Anxiety, Obsessive-Compulsive, Trauma/Stressor Flashcards
What is anxiety?
Defined as individual’s emotional & physical fear response to a perceived threat
What is pathologic anxiety?
Occurs when symptoms are excessive, irrational, out of proportion to the trigger or are without an identifiable trigger
What is maladaptive anxiety?
Persists longer & feels more intense than transient, situational anxiety
What are anxiety disorders?
Criteria for most anxiety disorders involve symptoms that cause clinically significant distress or impairment in social and/or occupational functioning
Caused by combo of genetic, biological, environmental, & psychosocial factors
Primary anxiety disorders can only be diagnosed after determining that signs & symptoms are NOT due to physiological effects of substance, meds, or medical condition
Late-onset anxiety symptoms without prior or family psychiatric history should increase suspicion of anxiety caused by another medical condition or substance
Most common form of psychopathology
Lifetime prevalence: women 30%, men 19%
More frequently seen in women compared to men (2:1 ratio)

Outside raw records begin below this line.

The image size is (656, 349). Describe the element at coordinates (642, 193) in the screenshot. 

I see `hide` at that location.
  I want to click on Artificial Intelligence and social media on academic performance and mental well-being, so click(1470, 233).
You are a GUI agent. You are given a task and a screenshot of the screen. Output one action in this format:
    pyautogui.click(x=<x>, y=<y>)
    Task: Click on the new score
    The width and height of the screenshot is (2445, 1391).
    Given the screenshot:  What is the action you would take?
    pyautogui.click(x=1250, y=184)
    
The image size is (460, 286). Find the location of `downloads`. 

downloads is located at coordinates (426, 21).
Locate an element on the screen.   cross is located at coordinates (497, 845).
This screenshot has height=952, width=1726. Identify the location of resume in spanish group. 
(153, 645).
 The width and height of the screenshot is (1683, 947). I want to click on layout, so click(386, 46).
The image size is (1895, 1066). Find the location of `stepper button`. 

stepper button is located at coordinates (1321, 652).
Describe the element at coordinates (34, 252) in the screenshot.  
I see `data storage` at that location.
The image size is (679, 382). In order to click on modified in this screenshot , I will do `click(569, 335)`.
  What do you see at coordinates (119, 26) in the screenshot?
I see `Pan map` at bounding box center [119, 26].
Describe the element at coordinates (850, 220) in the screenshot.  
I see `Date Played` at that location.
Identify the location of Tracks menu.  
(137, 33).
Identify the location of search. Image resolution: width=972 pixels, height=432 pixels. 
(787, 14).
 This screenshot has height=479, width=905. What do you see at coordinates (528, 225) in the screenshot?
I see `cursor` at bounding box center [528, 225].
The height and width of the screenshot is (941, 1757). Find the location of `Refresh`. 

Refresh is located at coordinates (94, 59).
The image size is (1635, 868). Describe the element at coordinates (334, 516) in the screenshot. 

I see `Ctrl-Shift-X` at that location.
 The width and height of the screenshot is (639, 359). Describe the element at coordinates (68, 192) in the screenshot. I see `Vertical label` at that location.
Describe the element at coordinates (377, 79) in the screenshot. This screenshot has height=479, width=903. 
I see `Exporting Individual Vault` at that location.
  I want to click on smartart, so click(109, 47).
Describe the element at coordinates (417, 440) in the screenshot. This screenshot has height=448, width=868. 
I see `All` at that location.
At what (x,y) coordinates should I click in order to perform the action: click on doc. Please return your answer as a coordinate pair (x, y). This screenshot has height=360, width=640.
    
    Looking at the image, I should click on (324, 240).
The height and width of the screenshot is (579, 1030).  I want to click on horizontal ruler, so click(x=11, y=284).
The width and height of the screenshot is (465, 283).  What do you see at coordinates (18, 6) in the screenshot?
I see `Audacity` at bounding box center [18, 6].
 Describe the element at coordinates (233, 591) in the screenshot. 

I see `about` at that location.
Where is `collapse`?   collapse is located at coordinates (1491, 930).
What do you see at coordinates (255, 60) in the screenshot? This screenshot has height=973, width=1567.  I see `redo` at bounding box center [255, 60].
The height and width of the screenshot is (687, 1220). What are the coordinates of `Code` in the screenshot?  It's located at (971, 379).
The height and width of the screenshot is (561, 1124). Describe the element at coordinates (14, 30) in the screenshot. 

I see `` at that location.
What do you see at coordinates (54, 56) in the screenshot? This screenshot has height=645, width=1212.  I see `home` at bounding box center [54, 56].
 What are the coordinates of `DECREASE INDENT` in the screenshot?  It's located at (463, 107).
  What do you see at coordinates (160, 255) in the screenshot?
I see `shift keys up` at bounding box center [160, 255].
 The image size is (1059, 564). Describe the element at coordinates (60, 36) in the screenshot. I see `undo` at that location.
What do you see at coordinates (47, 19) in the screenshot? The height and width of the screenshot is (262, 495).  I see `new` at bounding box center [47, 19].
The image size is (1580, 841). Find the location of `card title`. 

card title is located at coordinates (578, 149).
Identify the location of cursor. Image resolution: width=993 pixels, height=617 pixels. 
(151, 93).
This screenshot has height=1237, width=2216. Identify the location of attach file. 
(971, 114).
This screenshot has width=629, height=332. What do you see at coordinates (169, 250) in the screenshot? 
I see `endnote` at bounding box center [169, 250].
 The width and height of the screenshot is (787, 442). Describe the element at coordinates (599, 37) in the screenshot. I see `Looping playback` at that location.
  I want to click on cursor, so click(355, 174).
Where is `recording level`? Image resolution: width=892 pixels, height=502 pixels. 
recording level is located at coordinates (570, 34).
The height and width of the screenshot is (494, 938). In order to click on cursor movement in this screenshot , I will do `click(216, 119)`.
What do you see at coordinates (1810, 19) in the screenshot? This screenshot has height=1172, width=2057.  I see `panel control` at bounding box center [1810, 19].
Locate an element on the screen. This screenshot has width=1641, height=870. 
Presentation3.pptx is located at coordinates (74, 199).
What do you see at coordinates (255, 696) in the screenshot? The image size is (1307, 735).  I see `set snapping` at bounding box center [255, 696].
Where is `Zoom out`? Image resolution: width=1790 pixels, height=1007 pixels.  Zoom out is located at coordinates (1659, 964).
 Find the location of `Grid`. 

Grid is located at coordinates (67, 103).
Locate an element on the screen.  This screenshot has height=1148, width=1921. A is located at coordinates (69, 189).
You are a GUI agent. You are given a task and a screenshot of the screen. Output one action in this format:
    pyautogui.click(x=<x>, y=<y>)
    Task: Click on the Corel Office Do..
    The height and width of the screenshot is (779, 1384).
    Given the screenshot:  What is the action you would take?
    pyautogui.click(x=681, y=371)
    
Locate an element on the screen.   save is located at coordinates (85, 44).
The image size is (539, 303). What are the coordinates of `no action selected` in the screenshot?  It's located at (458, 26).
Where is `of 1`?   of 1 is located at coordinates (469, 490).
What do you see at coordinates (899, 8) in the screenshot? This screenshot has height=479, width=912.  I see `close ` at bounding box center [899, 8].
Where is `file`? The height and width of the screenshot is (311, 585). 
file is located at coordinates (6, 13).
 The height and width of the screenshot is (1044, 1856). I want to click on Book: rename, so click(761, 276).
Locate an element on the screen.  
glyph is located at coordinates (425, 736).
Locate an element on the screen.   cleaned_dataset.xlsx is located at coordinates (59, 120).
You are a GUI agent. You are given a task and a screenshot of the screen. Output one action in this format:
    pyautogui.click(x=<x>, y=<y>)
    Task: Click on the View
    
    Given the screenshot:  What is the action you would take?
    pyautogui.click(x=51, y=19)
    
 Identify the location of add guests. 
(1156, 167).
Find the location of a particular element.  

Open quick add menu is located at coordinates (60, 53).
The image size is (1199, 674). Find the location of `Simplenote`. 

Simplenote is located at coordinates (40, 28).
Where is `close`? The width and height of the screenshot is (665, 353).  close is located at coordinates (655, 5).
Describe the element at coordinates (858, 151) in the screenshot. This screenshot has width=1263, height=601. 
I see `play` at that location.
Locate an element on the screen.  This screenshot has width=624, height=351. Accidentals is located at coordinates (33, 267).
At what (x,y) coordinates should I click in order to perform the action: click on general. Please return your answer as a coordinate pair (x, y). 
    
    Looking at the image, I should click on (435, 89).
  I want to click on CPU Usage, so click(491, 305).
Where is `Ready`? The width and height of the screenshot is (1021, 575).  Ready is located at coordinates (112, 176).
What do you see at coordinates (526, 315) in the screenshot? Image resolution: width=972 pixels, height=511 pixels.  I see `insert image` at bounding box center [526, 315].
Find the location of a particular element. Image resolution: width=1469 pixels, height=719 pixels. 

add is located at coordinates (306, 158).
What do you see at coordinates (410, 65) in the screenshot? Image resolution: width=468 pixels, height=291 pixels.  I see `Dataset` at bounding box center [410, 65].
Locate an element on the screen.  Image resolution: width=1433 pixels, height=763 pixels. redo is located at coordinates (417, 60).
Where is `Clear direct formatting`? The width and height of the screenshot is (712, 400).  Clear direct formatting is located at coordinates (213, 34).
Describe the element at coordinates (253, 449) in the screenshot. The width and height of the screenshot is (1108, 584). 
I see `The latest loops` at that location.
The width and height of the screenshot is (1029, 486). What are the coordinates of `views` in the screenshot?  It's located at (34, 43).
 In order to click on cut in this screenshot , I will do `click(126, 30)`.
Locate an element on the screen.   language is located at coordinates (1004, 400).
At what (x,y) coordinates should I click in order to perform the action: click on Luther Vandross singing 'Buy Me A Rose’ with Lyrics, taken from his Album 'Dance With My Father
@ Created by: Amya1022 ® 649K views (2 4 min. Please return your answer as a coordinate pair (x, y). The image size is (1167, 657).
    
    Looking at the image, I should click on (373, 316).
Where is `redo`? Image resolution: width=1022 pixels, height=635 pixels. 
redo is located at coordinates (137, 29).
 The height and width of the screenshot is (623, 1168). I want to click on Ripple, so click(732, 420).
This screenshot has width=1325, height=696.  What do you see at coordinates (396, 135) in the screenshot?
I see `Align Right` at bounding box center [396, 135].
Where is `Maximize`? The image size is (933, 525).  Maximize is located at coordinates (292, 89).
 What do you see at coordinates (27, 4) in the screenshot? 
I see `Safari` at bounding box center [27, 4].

What are the major neurotransmitter systems implicated in anxiety disorders?
Norepinephrine (NE)
Serotonin (5-HT)
Gamma-aminobutyric acid (GABA)
Treatment of anxiety disorders
Based on level of symptom impairment
Consider psychotherapy for milder presentations
Initiating combination treatment w/ pharmacotherapy for moderate to severe anxiety
What is the assessment for psychopathology based on?
Based on if patient’s symptoms are causing Social and/or Occupational Dysfunction (SOD)
Signs & symptoms of anxiety
Constitutional:
- Fatigue
- Diaphoresis
- Shivering
Cardiac:
- Chest pain
- Palpitations
- Tachycardia
- Hypertension
Pulmonary:
- Shortness of breath
- Hyperventilation
Neurologic / MSK:
- Vertigo
- Lightheadedness
- Paresthesias
- Tremors
- Insomnia
- Muscle tension
GI:
- Abdominal discomfort
- Anorexia
- Nausea
- Emesis
- Diarrhea
- Constipation
Meds & substances that cause anxiety
Alcohol (intoxication / withdrawal)
Sedatives, hypnotics, or anxiolytics (withdrawal)
Cannabis (intoxication)
Hallucinogens - PCP, LSD, MDMA (intoxication)
Stimulants - amphetamines, cocaine (intoxication / withdrawal)
Caffeine (intoxication)
Tobacco (intoxication / withdrawal)
Opioids (withdrawal)
Medical conditions that cause anxiety
Neurologic:
- Epilepsy
- Migraines
- Brain tumors
- MS
- Huntington’s disease
Endocrine:
- Hyperthyroidism
- Thyrotoxicosis
- Hypoglycemia
- Pheochromocytoma
- Carcinoid syndrome
Metabolic:
- Vitamin B12 deficiency
- Electrolyte abnormalities
- Porphyria
Respiratory:
- Asthma
- COPD
- Hypoxia
- PE
- Pneumonia
- Pneumothorax
Cardiovascular:
- CHF
- Angina
- Arrhythmia
- MI
Treatment for anxiety disorders
PHARMACOTHERAPY First-line: SSRIs, SNRIs Benzodiazepines Nonaddicdting anxiolytic alternatives for PRN use - diphenhydramine, hydroxyzine Buspirone Beta-blockers TCAs & MAOIs
Pharmacologic goal is to achieve symptomatic relief & continue treatment for at least 6 months before attempting to titrate off medications
Medications can reduce symptoms enough so that a patient can participate in therapy
PSYCHOTHERAPY
Cognitive behavioral therapy (CBT)
Psychodynamic psychotherapy
SSRI treatment for anxiety disorders
E.g. sertraline
Typically take about 4-6 weeks to become fully effective
Higher doses (than used in treating depression) are generally required
Benzodiazepines treatment for anxiety disorders
Enhance GABA at GABA-A receptor
If patient has cormobid depressive disorder, consider alternatives to benzos as they may worsen depression
Used to temporarily bridge patients until long-term meds becomes effective
Work quickly & effectively, but they all can be addictive
- Minimize use, duration, & dose
Should be avoided in patients w/ history of substance use disorders
Consider nonaddicting anxiolytic alternatives for PRN use = diphenhydramie, hydroxyzine
Buspirone treatment for anxiety disorders
5-HT1A partial agonist
Non-benzodiazepine anxiolytic
Not commonly used due to minimal efficacy & often only prescribed augmentation
Beta-blockers treatment for anxiety disorders
E.g. Propranolol
May be used to help control autonomic symptoms (e.g. palpitations, tachycardia, sweating) w/ panic attacks or performance anxiety (use the Bs to Block the Ps)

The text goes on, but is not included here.